**What is needed**
Repeat each entry below exactly.
==== Records
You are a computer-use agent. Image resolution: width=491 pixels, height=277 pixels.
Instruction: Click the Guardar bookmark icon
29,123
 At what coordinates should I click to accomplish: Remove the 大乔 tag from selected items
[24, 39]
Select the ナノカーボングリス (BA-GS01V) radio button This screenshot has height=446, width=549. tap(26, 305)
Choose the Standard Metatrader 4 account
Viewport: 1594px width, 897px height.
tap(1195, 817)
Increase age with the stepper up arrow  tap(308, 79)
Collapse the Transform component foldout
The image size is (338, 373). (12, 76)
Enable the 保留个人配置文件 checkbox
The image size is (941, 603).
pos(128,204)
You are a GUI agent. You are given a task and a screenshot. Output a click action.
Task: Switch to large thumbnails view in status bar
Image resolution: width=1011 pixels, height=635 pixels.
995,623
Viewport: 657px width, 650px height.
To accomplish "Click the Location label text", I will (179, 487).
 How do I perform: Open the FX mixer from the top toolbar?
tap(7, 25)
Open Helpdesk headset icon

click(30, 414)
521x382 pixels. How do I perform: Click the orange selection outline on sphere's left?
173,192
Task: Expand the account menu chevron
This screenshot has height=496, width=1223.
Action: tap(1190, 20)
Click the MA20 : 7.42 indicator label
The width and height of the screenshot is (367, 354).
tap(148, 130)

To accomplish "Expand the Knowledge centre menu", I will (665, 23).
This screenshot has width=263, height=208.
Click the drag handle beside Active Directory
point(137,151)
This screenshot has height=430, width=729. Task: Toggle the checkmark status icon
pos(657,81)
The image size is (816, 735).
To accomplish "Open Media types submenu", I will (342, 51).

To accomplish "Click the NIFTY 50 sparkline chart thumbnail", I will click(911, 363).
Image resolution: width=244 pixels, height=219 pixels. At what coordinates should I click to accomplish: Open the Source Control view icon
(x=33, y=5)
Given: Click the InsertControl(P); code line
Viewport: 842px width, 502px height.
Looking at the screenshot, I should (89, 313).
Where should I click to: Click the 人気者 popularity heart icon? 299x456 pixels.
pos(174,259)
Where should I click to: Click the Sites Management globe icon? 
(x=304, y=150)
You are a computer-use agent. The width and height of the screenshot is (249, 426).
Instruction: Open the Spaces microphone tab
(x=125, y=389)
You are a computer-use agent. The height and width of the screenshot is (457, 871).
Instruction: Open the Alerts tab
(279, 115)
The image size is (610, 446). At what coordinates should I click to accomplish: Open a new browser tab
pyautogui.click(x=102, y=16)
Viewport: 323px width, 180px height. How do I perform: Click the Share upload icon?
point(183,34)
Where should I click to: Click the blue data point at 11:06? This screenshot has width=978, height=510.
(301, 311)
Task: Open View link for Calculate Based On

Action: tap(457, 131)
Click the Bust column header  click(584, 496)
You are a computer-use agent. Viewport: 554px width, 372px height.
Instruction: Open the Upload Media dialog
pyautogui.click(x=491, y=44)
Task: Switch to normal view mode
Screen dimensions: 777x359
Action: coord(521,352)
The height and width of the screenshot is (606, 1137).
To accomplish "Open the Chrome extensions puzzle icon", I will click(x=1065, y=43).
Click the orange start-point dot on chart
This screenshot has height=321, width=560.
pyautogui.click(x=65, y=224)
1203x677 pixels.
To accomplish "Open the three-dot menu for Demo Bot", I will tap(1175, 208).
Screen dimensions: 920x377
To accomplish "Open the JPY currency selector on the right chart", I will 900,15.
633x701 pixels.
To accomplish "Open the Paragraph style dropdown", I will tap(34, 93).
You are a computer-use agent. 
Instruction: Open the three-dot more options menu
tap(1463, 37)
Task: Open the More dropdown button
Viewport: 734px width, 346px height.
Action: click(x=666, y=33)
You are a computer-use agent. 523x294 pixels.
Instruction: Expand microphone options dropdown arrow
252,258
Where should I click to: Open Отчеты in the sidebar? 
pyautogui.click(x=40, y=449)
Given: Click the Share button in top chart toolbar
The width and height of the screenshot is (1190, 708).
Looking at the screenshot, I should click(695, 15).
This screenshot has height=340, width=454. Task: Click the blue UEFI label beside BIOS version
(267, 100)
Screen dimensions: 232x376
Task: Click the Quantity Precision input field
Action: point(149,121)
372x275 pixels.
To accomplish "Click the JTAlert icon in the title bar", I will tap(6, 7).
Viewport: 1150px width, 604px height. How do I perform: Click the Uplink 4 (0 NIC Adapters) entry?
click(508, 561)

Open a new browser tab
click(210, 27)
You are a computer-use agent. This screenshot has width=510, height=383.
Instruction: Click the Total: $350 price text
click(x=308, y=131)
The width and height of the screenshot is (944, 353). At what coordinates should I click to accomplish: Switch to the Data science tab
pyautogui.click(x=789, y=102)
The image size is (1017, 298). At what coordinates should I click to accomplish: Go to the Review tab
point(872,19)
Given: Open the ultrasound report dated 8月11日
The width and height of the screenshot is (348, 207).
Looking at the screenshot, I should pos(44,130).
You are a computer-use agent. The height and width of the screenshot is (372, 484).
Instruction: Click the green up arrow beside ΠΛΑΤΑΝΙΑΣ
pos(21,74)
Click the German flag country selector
========
**Exercise result**
You are a computer-use agent. Image resolution: width=491 pixels, height=277 pixels.
Instruction: Click the Guardar bookmark icon
29,123
 At what coordinates should I click to accomplish: Remove the 大乔 tag from selected items
[24, 39]
Select the ナノカーボングリス (BA-GS01V) radio button This screenshot has height=446, width=549. tap(26, 305)
Choose the Standard Metatrader 4 account
Viewport: 1594px width, 897px height.
tap(1195, 817)
Increase age with the stepper up arrow  tap(308, 79)
Collapse the Transform component foldout
The image size is (338, 373). (12, 76)
Enable the 保留个人配置文件 checkbox
The image size is (941, 603).
pos(128,204)
You are a GUI agent. You are given a task and a screenshot. Output a click action.
Task: Switch to large thumbnails view in status bar
Image resolution: width=1011 pixels, height=635 pixels.
995,623
Viewport: 657px width, 650px height.
To accomplish "Click the Location label text", I will (179, 487).
 How do I perform: Open the FX mixer from the top toolbar?
tap(7, 25)
Open Helpdesk headset icon

click(30, 414)
521x382 pixels. How do I perform: Click the orange selection outline on sphere's left?
173,192
Task: Expand the account menu chevron
This screenshot has height=496, width=1223.
Action: tap(1190, 20)
Click the MA20 : 7.42 indicator label
The width and height of the screenshot is (367, 354).
tap(148, 130)

To accomplish "Expand the Knowledge centre menu", I will (665, 23).
This screenshot has width=263, height=208.
Click the drag handle beside Active Directory
point(137,151)
This screenshot has height=430, width=729. Task: Toggle the checkmark status icon
pos(657,81)
The image size is (816, 735).
To accomplish "Open Media types submenu", I will (342, 51).

To accomplish "Click the NIFTY 50 sparkline chart thumbnail", I will click(911, 363).
Image resolution: width=244 pixels, height=219 pixels. At what coordinates should I click to accomplish: Open the Source Control view icon
(x=33, y=5)
Given: Click the InsertControl(P); code line
Viewport: 842px width, 502px height.
Looking at the screenshot, I should (89, 313).
Where should I click to: Click the 人気者 popularity heart icon? 299x456 pixels.
pos(174,259)
Where should I click to: Click the Sites Management globe icon? 
(x=304, y=150)
You are a computer-use agent. The width and height of the screenshot is (249, 426).
Instruction: Open the Spaces microphone tab
(x=125, y=389)
You are a computer-use agent. The height and width of the screenshot is (457, 871).
Instruction: Open the Alerts tab
(279, 115)
The image size is (610, 446). At what coordinates should I click to accomplish: Open a new browser tab
pyautogui.click(x=102, y=16)
Viewport: 323px width, 180px height. How do I perform: Click the Share upload icon?
point(183,34)
Where should I click to: Click the blue data point at 11:06? This screenshot has width=978, height=510.
(301, 311)
Task: Open View link for Calculate Based On

Action: tap(457, 131)
Click the Bust column header  click(584, 496)
You are a computer-use agent. Viewport: 554px width, 372px height.
Instruction: Open the Upload Media dialog
pyautogui.click(x=491, y=44)
Task: Switch to normal view mode
Screen dimensions: 777x359
Action: coord(521,352)
The height and width of the screenshot is (606, 1137).
To accomplish "Open the Chrome extensions puzzle icon", I will click(x=1065, y=43).
Click the orange start-point dot on chart
This screenshot has height=321, width=560.
pyautogui.click(x=65, y=224)
1203x677 pixels.
To accomplish "Open the three-dot menu for Demo Bot", I will tap(1175, 208).
Screen dimensions: 920x377
To accomplish "Open the JPY currency selector on the right chart", I will 900,15.
633x701 pixels.
To accomplish "Open the Paragraph style dropdown", I will tap(34, 93).
You are a computer-use agent. 
Instruction: Open the three-dot more options menu
tap(1463, 37)
Task: Open the More dropdown button
Viewport: 734px width, 346px height.
Action: click(x=666, y=33)
You are a computer-use agent. 523x294 pixels.
Instruction: Expand microphone options dropdown arrow
252,258
Where should I click to: Open Отчеты in the sidebar? 
pyautogui.click(x=40, y=449)
Given: Click the Share button in top chart toolbar
The width and height of the screenshot is (1190, 708).
Looking at the screenshot, I should click(695, 15).
This screenshot has height=340, width=454. Task: Click the blue UEFI label beside BIOS version
(267, 100)
Screen dimensions: 232x376
Task: Click the Quantity Precision input field
Action: point(149,121)
372x275 pixels.
To accomplish "Click the JTAlert icon in the title bar", I will tap(6, 7).
Viewport: 1150px width, 604px height. How do I perform: Click the Uplink 4 (0 NIC Adapters) entry?
click(508, 561)

Open a new browser tab
click(210, 27)
You are a computer-use agent. This screenshot has width=510, height=383.
Instruction: Click the Total: $350 price text
click(x=308, y=131)
The width and height of the screenshot is (944, 353). At what coordinates should I click to accomplish: Switch to the Data science tab
pyautogui.click(x=789, y=102)
The image size is (1017, 298). At what coordinates should I click to accomplish: Go to the Review tab
point(872,19)
Given: Open the ultrasound report dated 8月11日
The width and height of the screenshot is (348, 207).
Looking at the screenshot, I should pos(44,130).
You are a computer-use agent. The height and width of the screenshot is (372, 484).
Instruction: Click the green up arrow beside ΠΛΑΤΑΝΙΑΣ
pos(21,74)
Click the German flag country selector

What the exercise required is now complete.